We had made progress of a sort. We had moved from a portion of Thailand that was vaguely and ineffectually dominated by vaguely Communist-oriented guerrillas to a portion of Laos that was quite thoroughly controlled by the forces of the Communist Pathet Lao. We had, in other words, successfully worked our way out of the frying pan and into the fire, had wriggled off the spit and dropped into the coals.

We kept moving. The jungle thinned out and gave way to level land with a scattering of trees here and there. At a river bank we stopped to drink and wash ourselves. A stranger looked back at me from the water’s surface. I had not shaved since leaving Bangkok, and my beard was thick and wild. The sun had done a good job on the unbearded portions of my face, and the betel nuts that I had been chewing more and more frequently of late had turned my teeth quite black. I did not look much like myself, but neither did I look like someone indigenous to the region. I looked as though I ought to be lurking on a mountain in Bhutan or Nepal waiting to terrify passersby. There was no snow around, but I certainly looked and felt abominable.

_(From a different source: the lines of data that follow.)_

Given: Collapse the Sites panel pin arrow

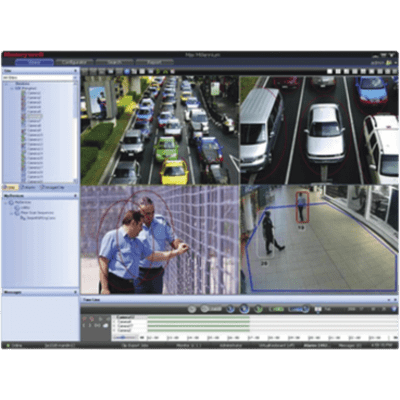Looking at the screenshot, I should point(76,71).
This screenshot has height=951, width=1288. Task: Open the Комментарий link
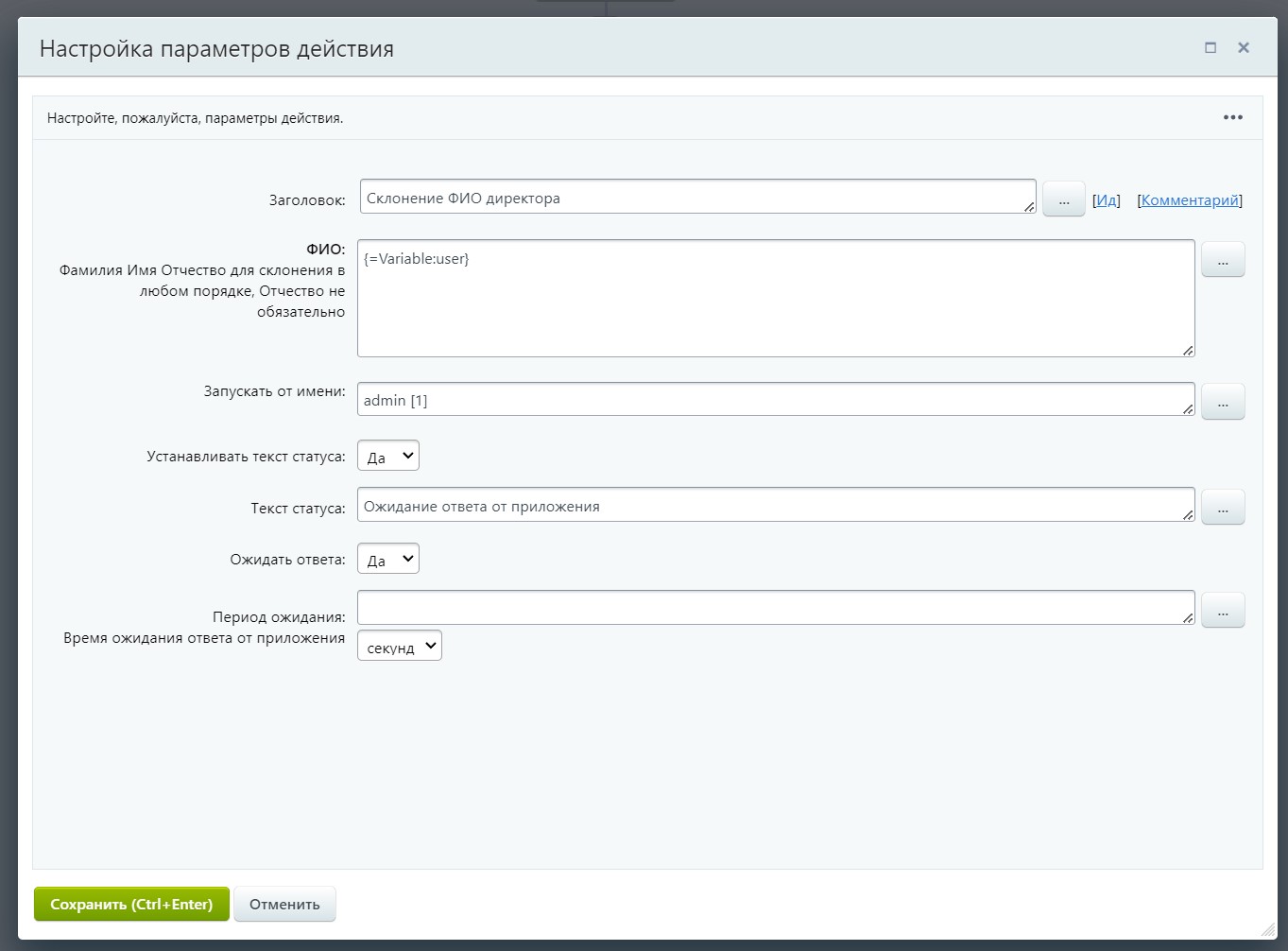click(x=1190, y=200)
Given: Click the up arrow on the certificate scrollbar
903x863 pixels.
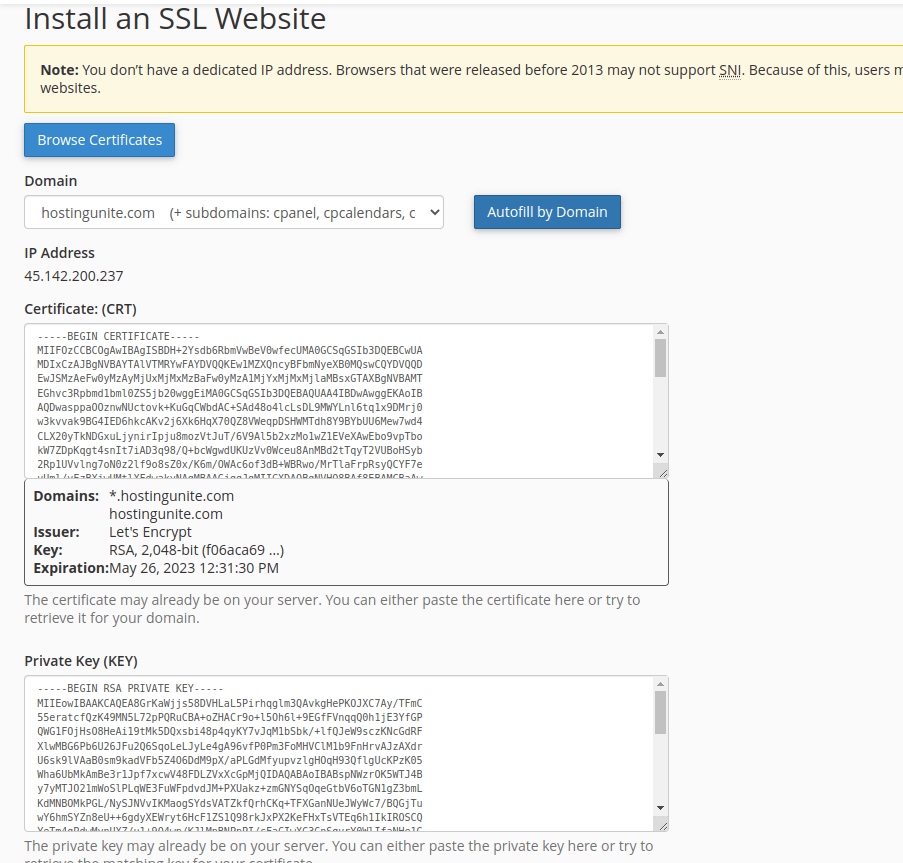Looking at the screenshot, I should pos(660,330).
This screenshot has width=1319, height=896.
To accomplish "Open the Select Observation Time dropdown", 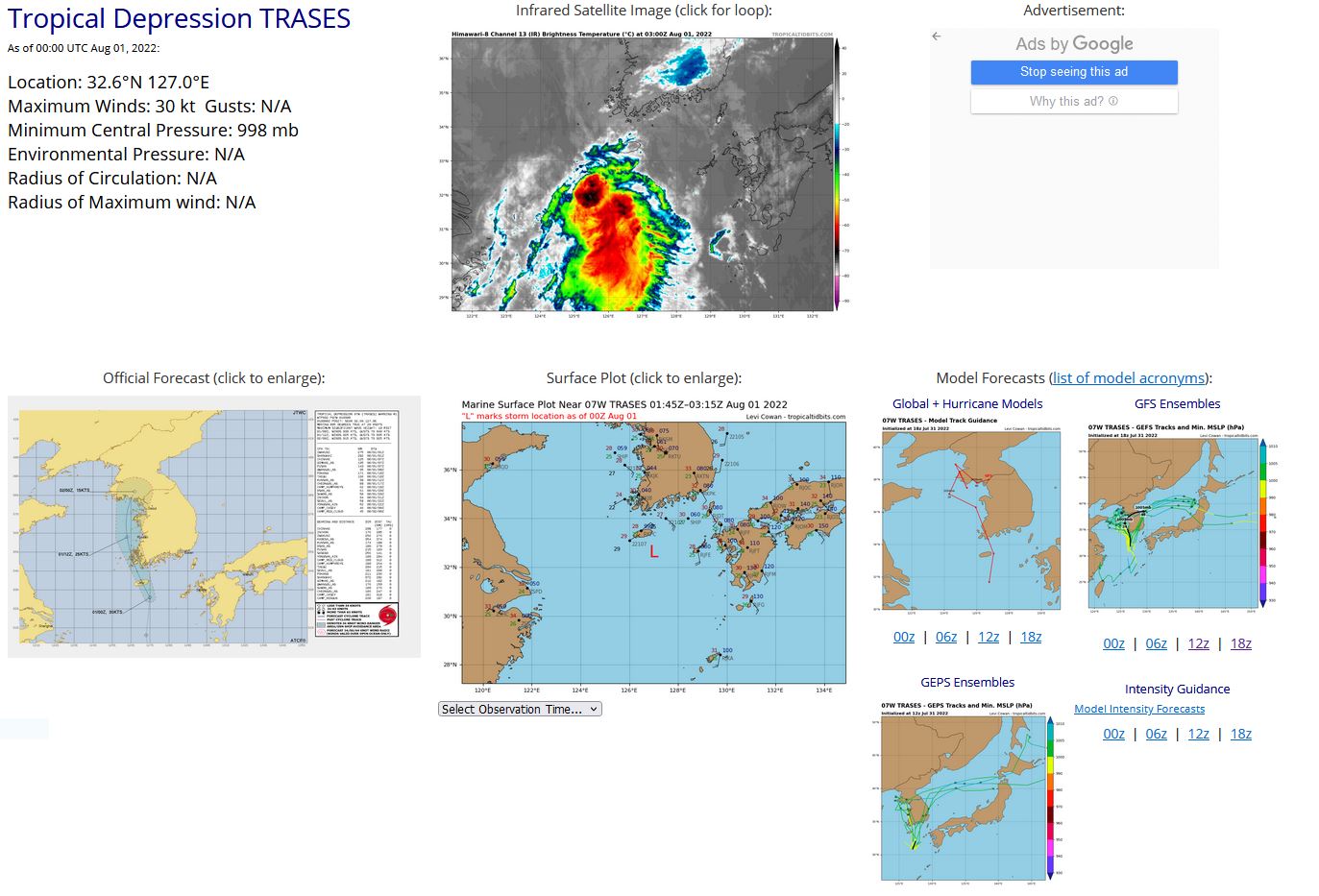I will [520, 709].
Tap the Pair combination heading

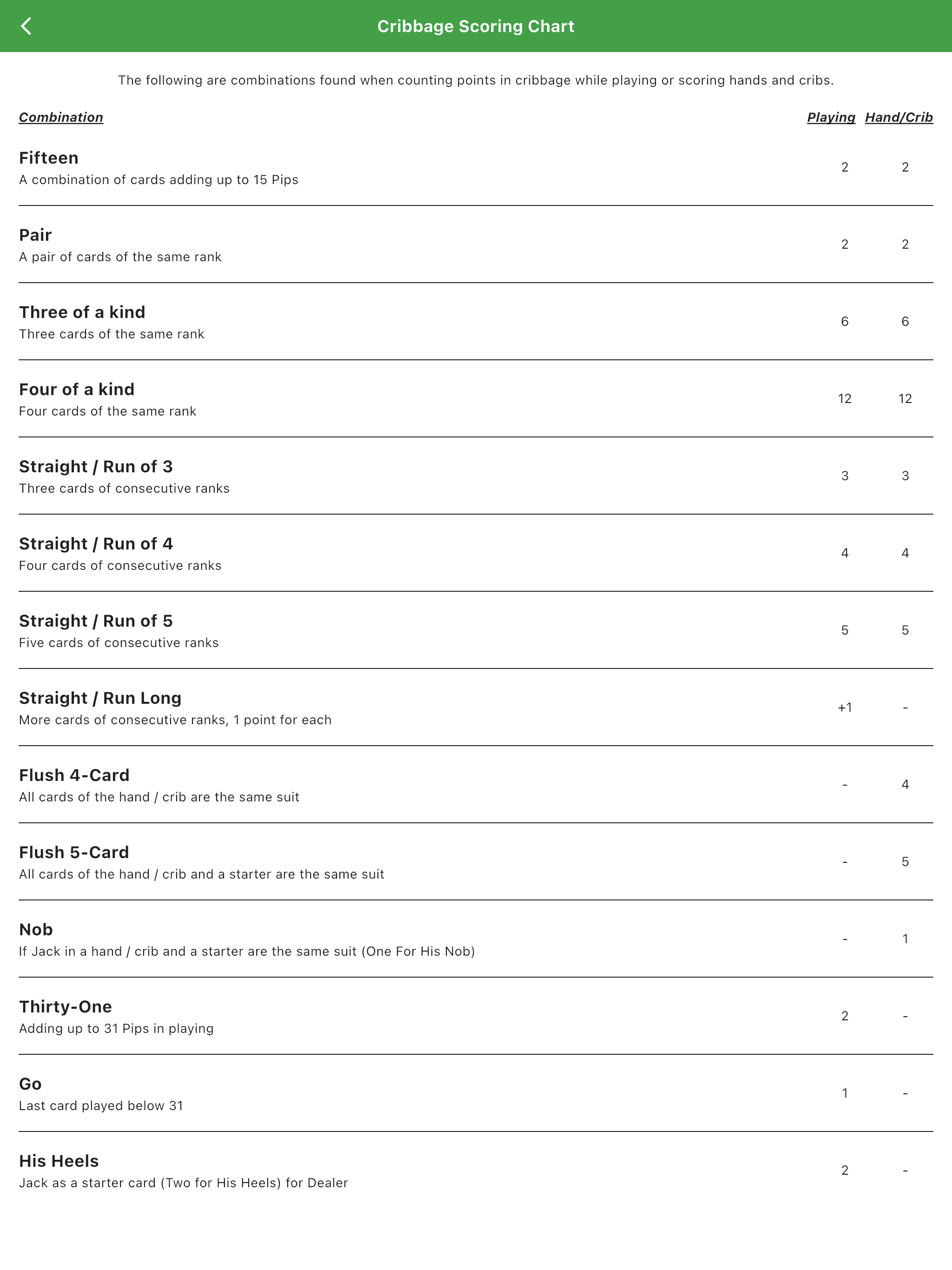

We pressed onward across the plateau and into the craggy, mountainous country. The path widened into a rude sort of road, and a few miles further on, the road was paved after a fashion with loose gravel. We stopped at a roadside hut to ask directions to the nearest town. The woman who answered our knock looked at our weapons and my beard and shrank in terror. Dhang explained calmly that we came in peace, that we were holy men, that we wished to know the route to the nearest town. She told us haltingly to follow the road for about an hour’s time to the city of Tao Dan.

“Too old,” Dhang said.

“What?”

“The woman. She was too old, and her skin was wrinkled.”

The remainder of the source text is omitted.